Housing numbers are looking hopeful for the spring season, according to Clear Capital’s recently released Home Data Index™ (HDI) Market Report with data through April 2015.
“While spring brings renewed confidence and demand, the numbers through April are mixed,” says Alex Villacorta, Ph.D., vice president of research and analytics at Clear Capital. “Sales may be up, but subsiding gains imply the recovery is at a critical inflection point. As the market normalizes—a good thing for housing overall—small losses could have greater impact, forcing a standstill or even worse, a return to negative territory in certain areas across the country.”
April marks the sixth consecutive month of softening quarterly appreciation for the nation.

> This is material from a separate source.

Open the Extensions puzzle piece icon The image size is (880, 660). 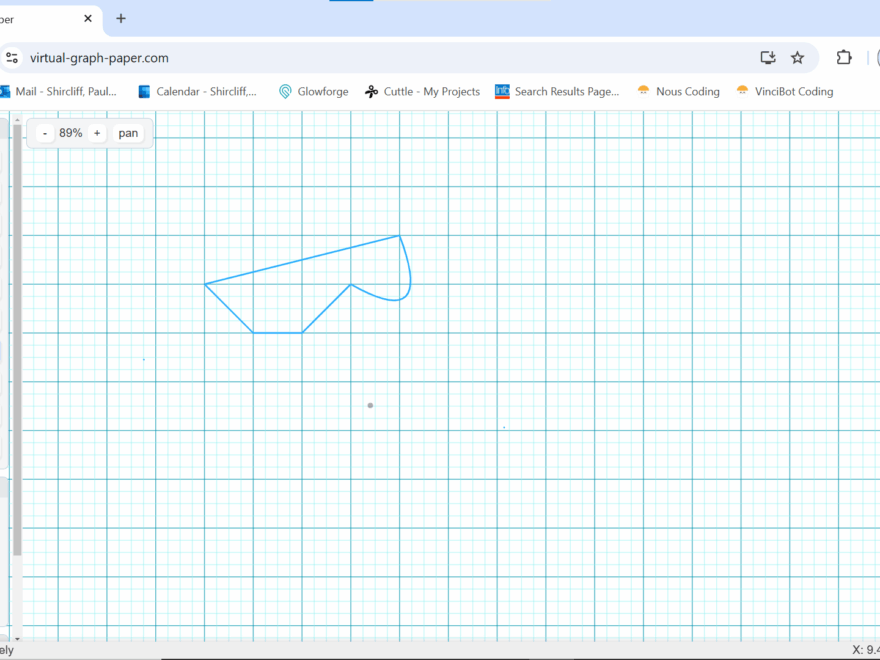click(x=844, y=58)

While single-digit and percentage point gains can rally consumers, the overall health and recovery of the market is far from a sure thing. National home prices through April 2015 are up 5.1 percent year-over-year, while the quarterly rate of growth continued its path to normalization coming in at 0.5 percent. Suggestions that the market continues to recover at the clip we saw in 2012-2013 is misleading.

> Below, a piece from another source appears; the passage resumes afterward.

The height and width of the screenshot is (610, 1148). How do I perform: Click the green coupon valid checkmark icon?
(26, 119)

While early predictions called for gains in the Midwest, the region remains volatile. Most of the regions sustained price growth through the winter, while the Midwest is already seeing negative quarterly declines of -0.10 percent. For nearly seven years, it has struggled to get on equal footing with the nation. Still in the wake of the worst housing crash in modern history, the Midwest’s regional legacy has made gains all the more difficult to hang on to.
“Confidence is down in April, suggesting consumers aren’t quite convinced that the economy, much less housing, is as rosy as some early spring metrics suggest,” says Villacorta. “Yet, we continue to see blooms of opportunity as distressed properties continue to provide fertile ground for investors of all sizes to take advantage of a red hot rental market. As we saw back in early 2013, this type of inventory can be the catalyst that revives confidence and re-engagement.”
Within the top performing markets for April, eight are Western markets. While the West’s market-by-market performance may exceed the other regions, gains have been softening since the beginning of 2014—hence softening gains at the national level.
Three Florida markets that rank among the top performers boast high levels of distressed saturation (REO and short sales). All three markets have distressed saturation rates that are at least 10 percentage points higher than the national level, at 16.5 percent, suggesting growth is dependent on a higher propensity of distressed inventory in this area.
REOs are now part of the consumer lexicon. In this recovery, the stigma once associated with REOs (poor condition, buyer beware) has turned around. Today, REOs and short sales signal opportunity to investors and traditional homebuyers alike, and an indication that market-level gains could be ahead. The Jacksonville, FL MSA’s overall market performance, including low and distressed sales, shows quarterly growth of 1 percent and yearly growth of 6.8 percent. This is nearly double that of the MSA’s fair market performance at .5 percent quarterly growth and 3.7 percent yearly growth—more evidence that Jacksonville’s performance relies on distressed opportunities.
San Francisco MSA behavior offers more grounds for continued moderation across the country. The MSA is posting quarterly growth of 0.8 percent and yearly growth of 8.6 percent. While at first blush, this sounds pretty healthy for winter, a steady decline in quarterly performance over the past two years is on track with historical appreciation rates for the MSA.
“While gains and subsiding losses in the here-and-now are both good signs of a normalizing market, making sense of the numbers to reveal underlying trends is key for all market participants,” Villacorta notes. “Bottom line, the early spring numbers are encouraging but rest assured, the overall market is far from being ‘back to normal’. There is reason to be hopeful, but arm yourself with accurate data and remember to read headline numbers with the right perspective.”